» **Text for analysis**
- Theatrical release poster
- Directed by: Mick Jackson
- Written by: James Hicks
- Produced by: Aaron Schwab Faye Schwab
- Starring: Gary Oldman; Dennis Hopper; Frances McDormand; Pamela Reed; Ned Beatty; M. Emmet Walsh;
- Cinematography: Andrew Dunn
- Edited by: Don Fairservice
- Music by: John E. Keane
- Distributed by: Hemdale Film Corporation
- Release dates: September 16, 1989 (TIFF); April 20, 1990 (United States);
- Running time: 97 minutes
- Country: United States
- Language: English
- Box office: $259,486

= Chattahoochee (film) =

1989 film by Mick Jackson

Chattahoochee is a 1989 American drama film directed by Mick Jackson and starring Gary Oldman and Dennis Hopper. The film is based on the real-life experiences of Chris Calhoun in a Florida state mental institution. Calhoun later met James Hicks who wrote the script. It was turned down by several major studios before being accepted by Hemdale Film Corporation, a small British-owned, Los Angeles–based company that also produced Platoon, Hoosiers, The Last Emperor, and Salvador.

==Plot==
Emmett Foley is an American hero of the Korean War who attempts to commit suicide, first by provoking local police and then by shooting himself in the chest. After his recovery, he is sent to the Florida State Hospital, an institution in Chattahoochee, Florida, where he fights against doctors and staff who are terrorizing and torturing their patients. His efforts eventually led to sweeping reforms in the Florida mental health system.

==Basis==
The main character, Emmitt Foley, is a fictional character based on Chris Calhoun. Chattahoochee appeared in theaters nationwide May 11, 1990.

» **Recorded data**
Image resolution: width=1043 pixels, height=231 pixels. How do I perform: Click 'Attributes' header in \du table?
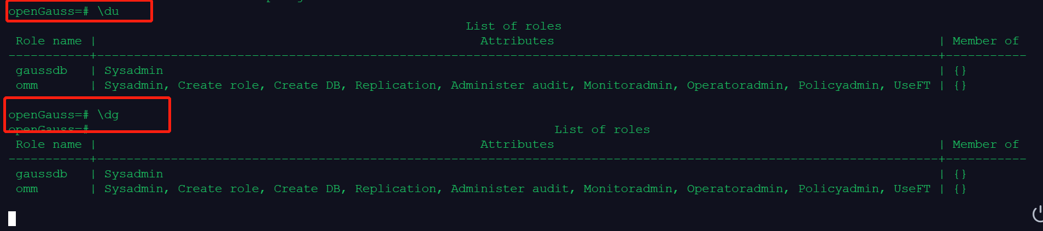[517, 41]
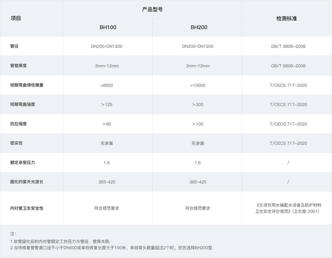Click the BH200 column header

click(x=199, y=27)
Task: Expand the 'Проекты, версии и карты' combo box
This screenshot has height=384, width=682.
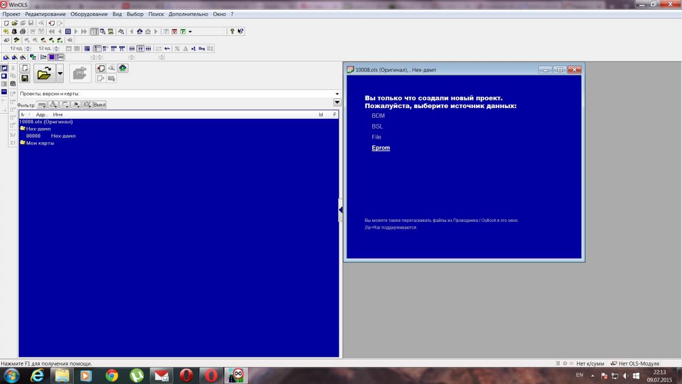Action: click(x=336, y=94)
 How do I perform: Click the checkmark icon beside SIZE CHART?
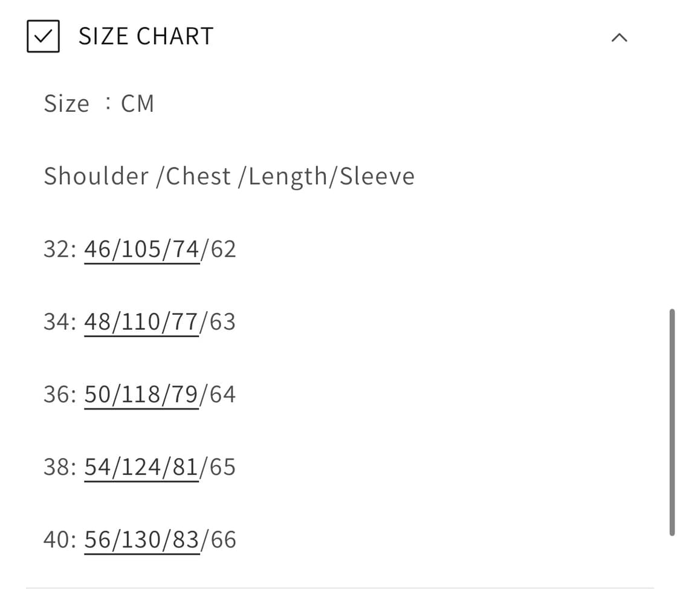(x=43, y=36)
* * *
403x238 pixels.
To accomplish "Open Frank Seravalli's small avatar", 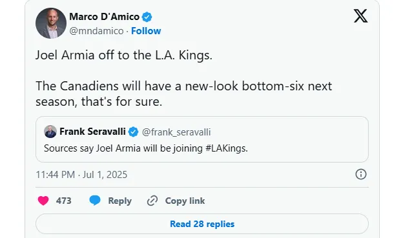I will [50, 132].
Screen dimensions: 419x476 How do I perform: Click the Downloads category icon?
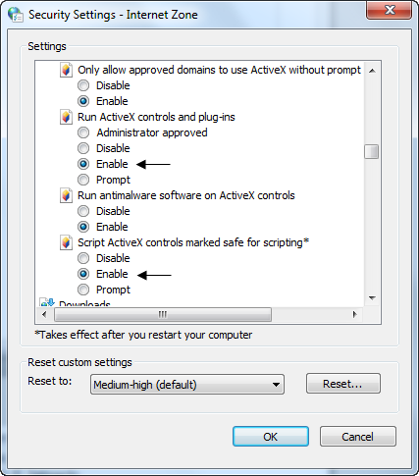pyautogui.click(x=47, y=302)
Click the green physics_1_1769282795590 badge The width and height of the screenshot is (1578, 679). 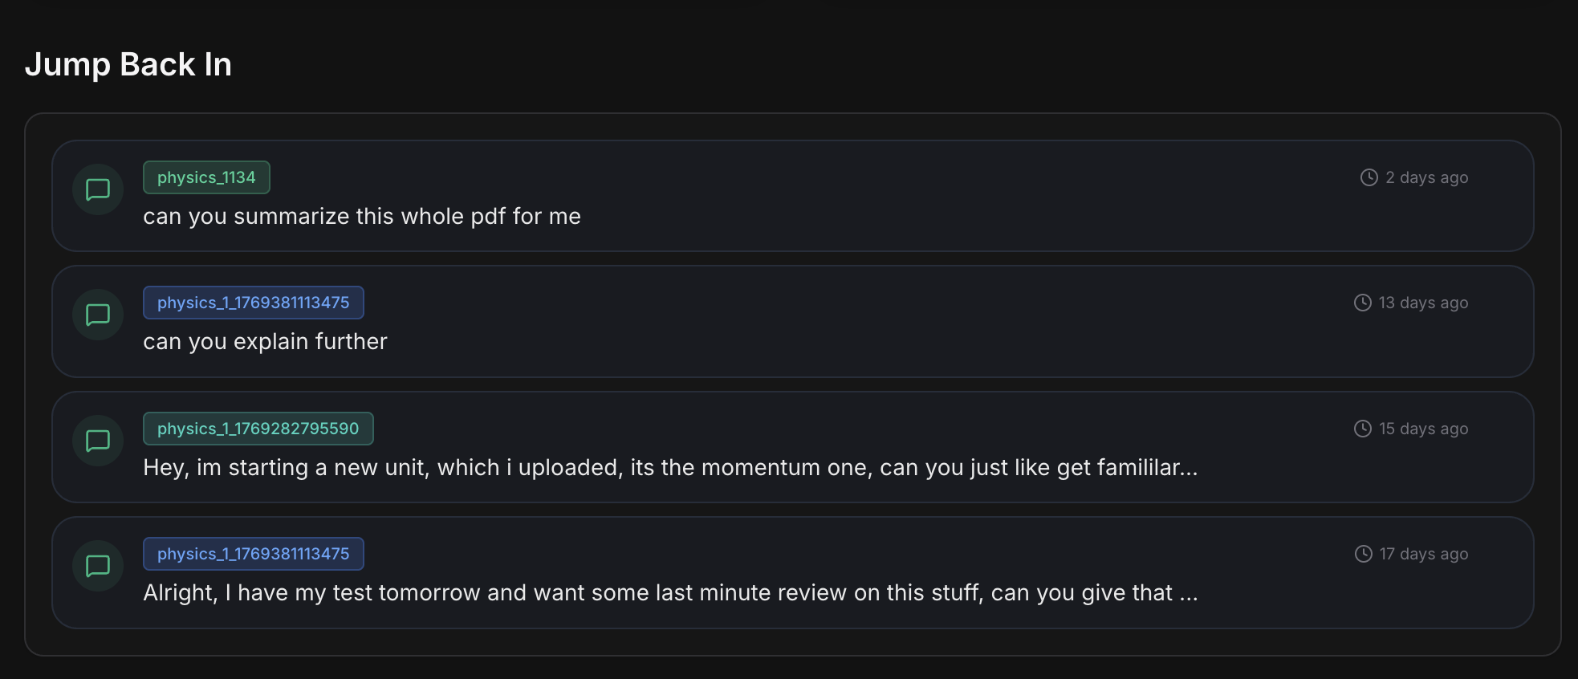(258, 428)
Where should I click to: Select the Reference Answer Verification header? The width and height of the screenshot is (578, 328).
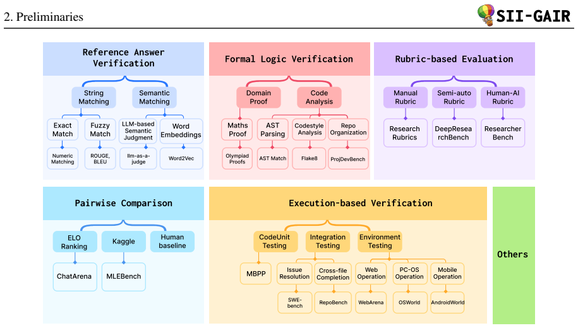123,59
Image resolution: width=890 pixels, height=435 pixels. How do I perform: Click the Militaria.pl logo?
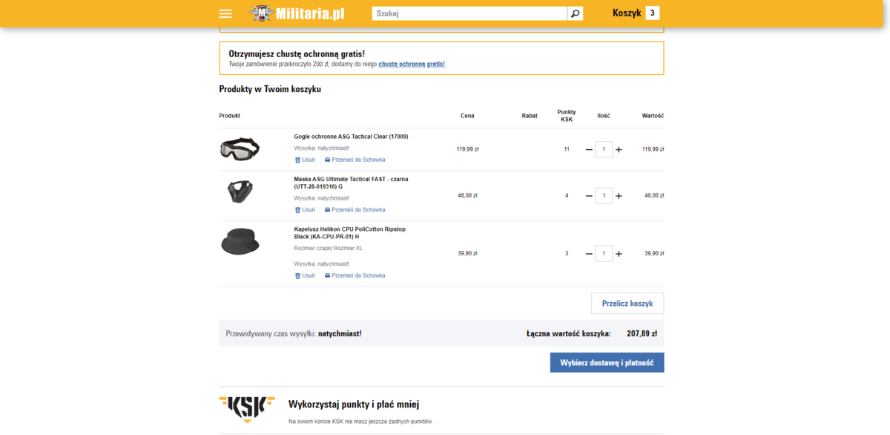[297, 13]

» **Problem to work on**
Answer these questions from the text on the film Chattahoochee:
(a) Who edited the film?
(b) Whose real-life experiences is the film based on?
(c) In what town is the Florida State Hospital located?

» **Solution for this task**
(a) Don Fairservice
(b) Chris Calhoun
(c) Chattahoochee, Florida